The bayou not only whispers, but insists, that Jeannine LaRue, a tough as nails NYC lawyer, who had been through hell and back during Katrina, return to New Orleans. Curtis Jones, a one-time cop and rescuer of Jeannine, who now leans to the wrong side of the law, needs her help. Together they discover that hell isn’t done with Jeannie just yet and she’s up for the fight.
I don’t give spoilers and I don’t rehash the blurb in my reviews. A good book needs good characters. Jeannine and Curtis are top-notch, but Mr. Wood has put together an interesting cast of secondary but important characters. Zombies! Not the virus causing type, but real, good, old-fashioned, voodoo raised from the dead variety, which are my favorite and who, sadly, I don’t read about all that often anymore. A Gollum (usually associated with Jewish mythology) who popped up in the bayou was a
fun and great addition that kept with the raising of the dead theme.
There are historical references with a literary twist, which is always a plus. A ghost ship, The Sultana (a real steamboat that exploded in 1865 on the Mississippi River), captained
by Papa Nightmare and his zombies including a Sax player named Easy Street, as well as an ominous intention that caused a storm off the Gulf to become the human tragedy and catastrophe that was Katrina.

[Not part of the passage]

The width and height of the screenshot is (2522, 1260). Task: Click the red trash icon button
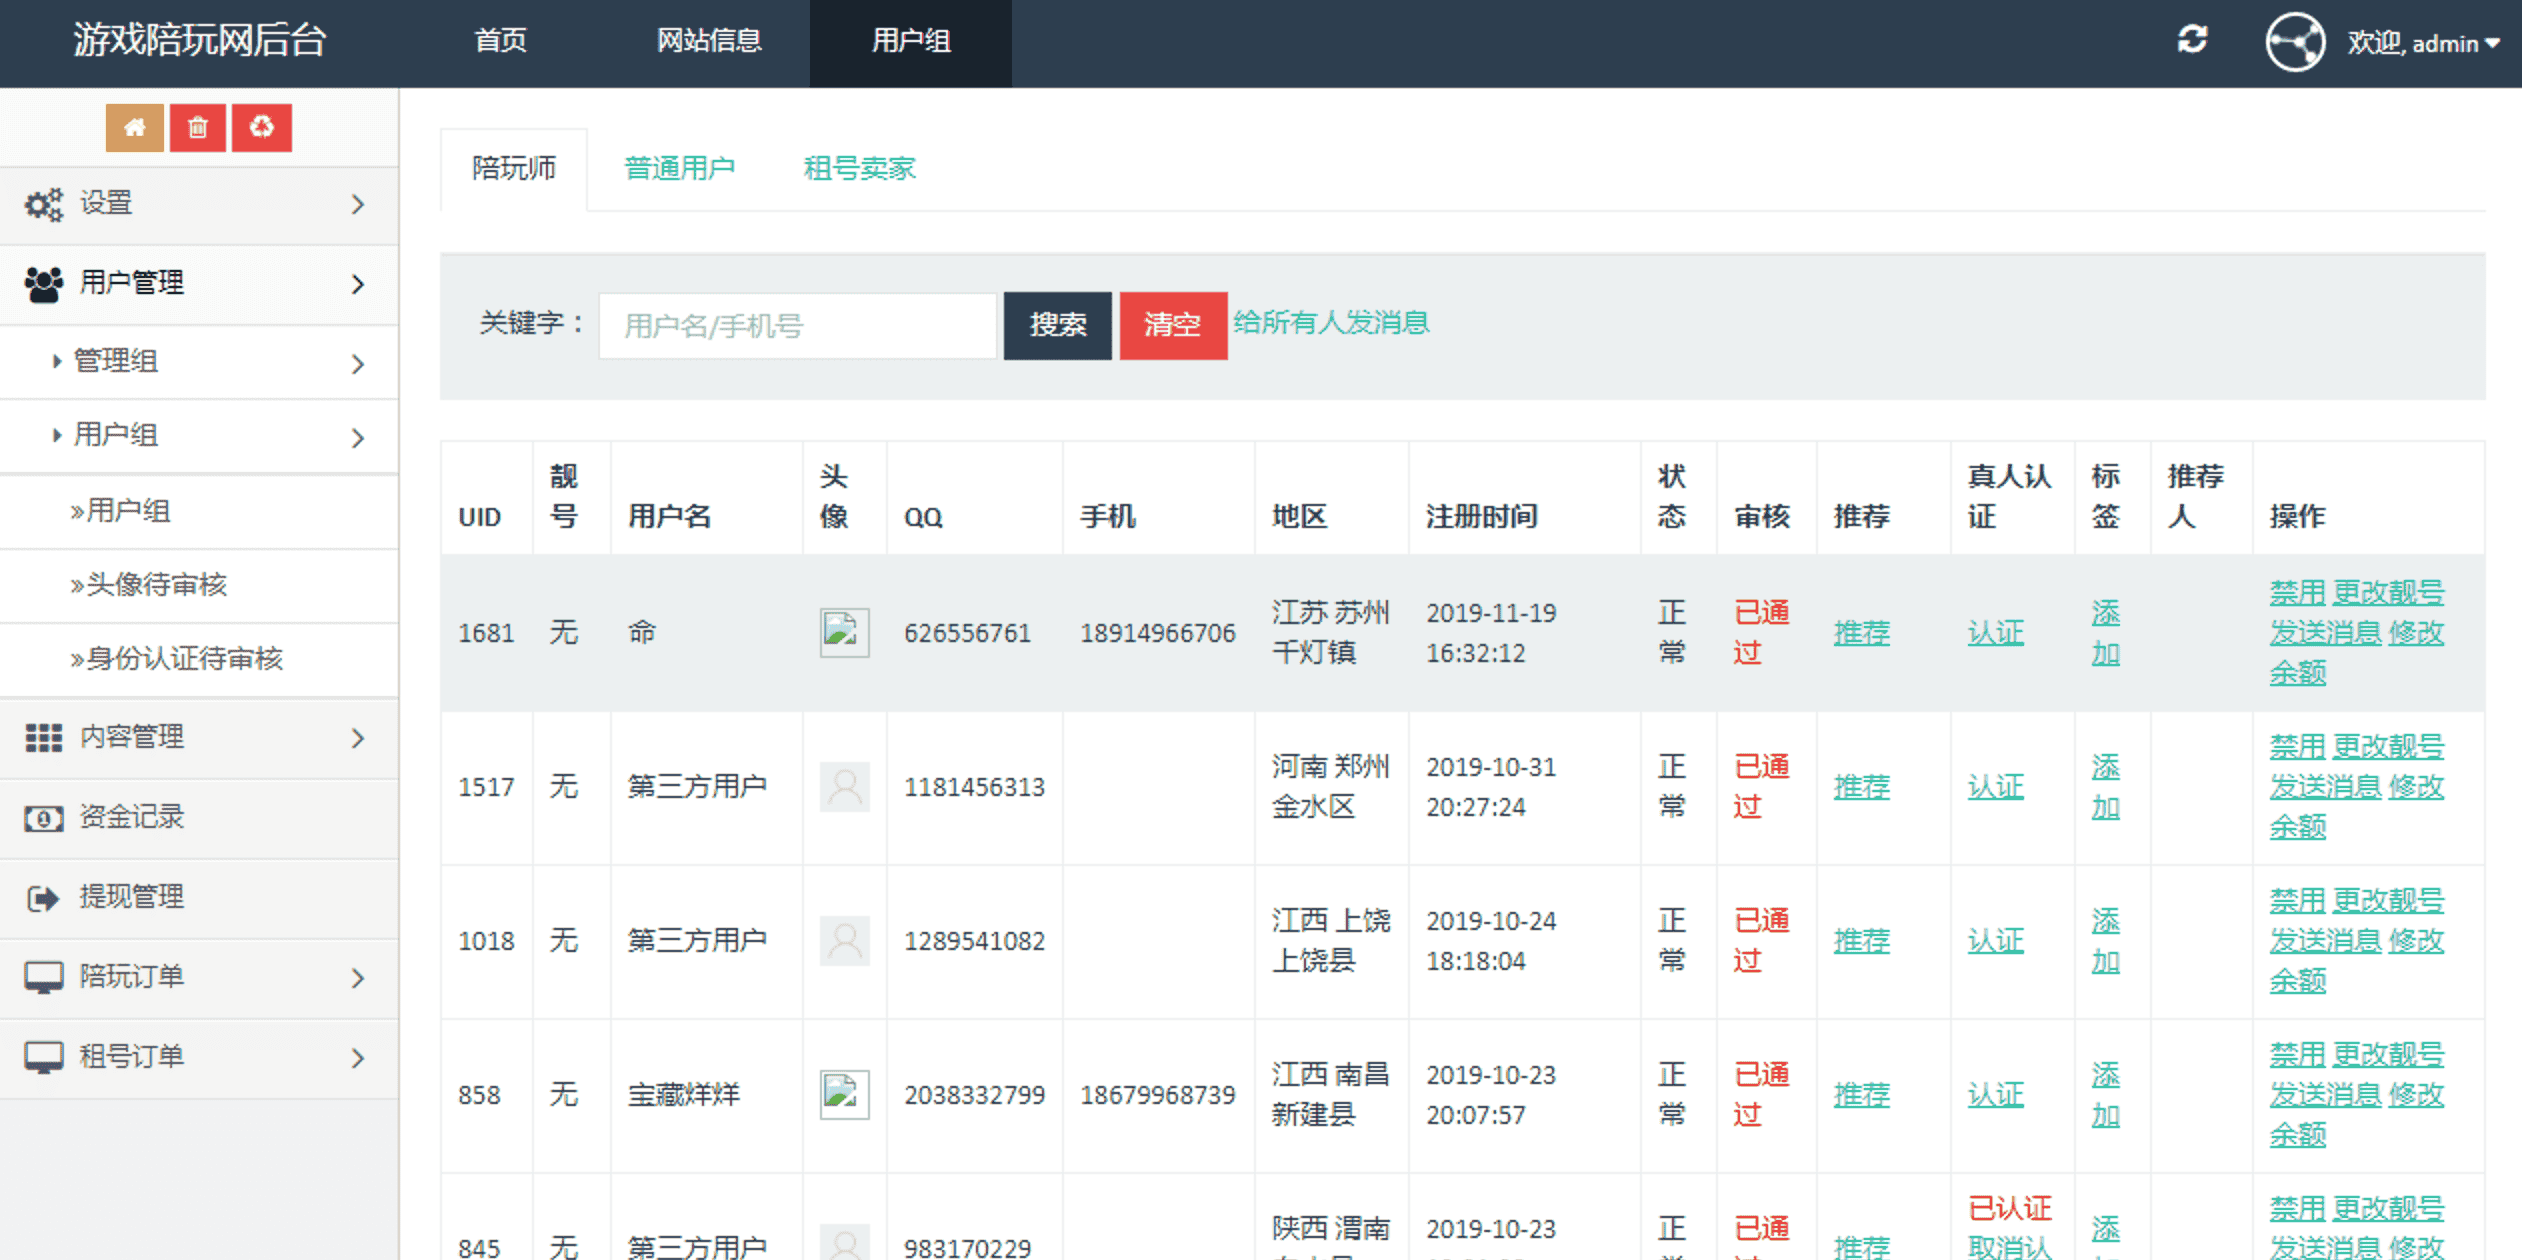pyautogui.click(x=198, y=127)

It’s a complex tale and you may have guessed, there is a lot going on, but it flowed well. The author did rely on past memories quite a bit and there were a few instances where dialogue may have made the story smoother, but that’s just my personal opinion and it took nothing away from the story.
A horror thriller with long kept secrets, dark family legacies, and New Orleans’s
mysterious magic, Bayou Whispers is a fast-paced read, a page turner for sure, that
kept me intrigued. A few surprises rounded out the end nicely.
A great read. 4 1/2 stars.
I received a complimentary ARC from the publisher in exchange for an honest review.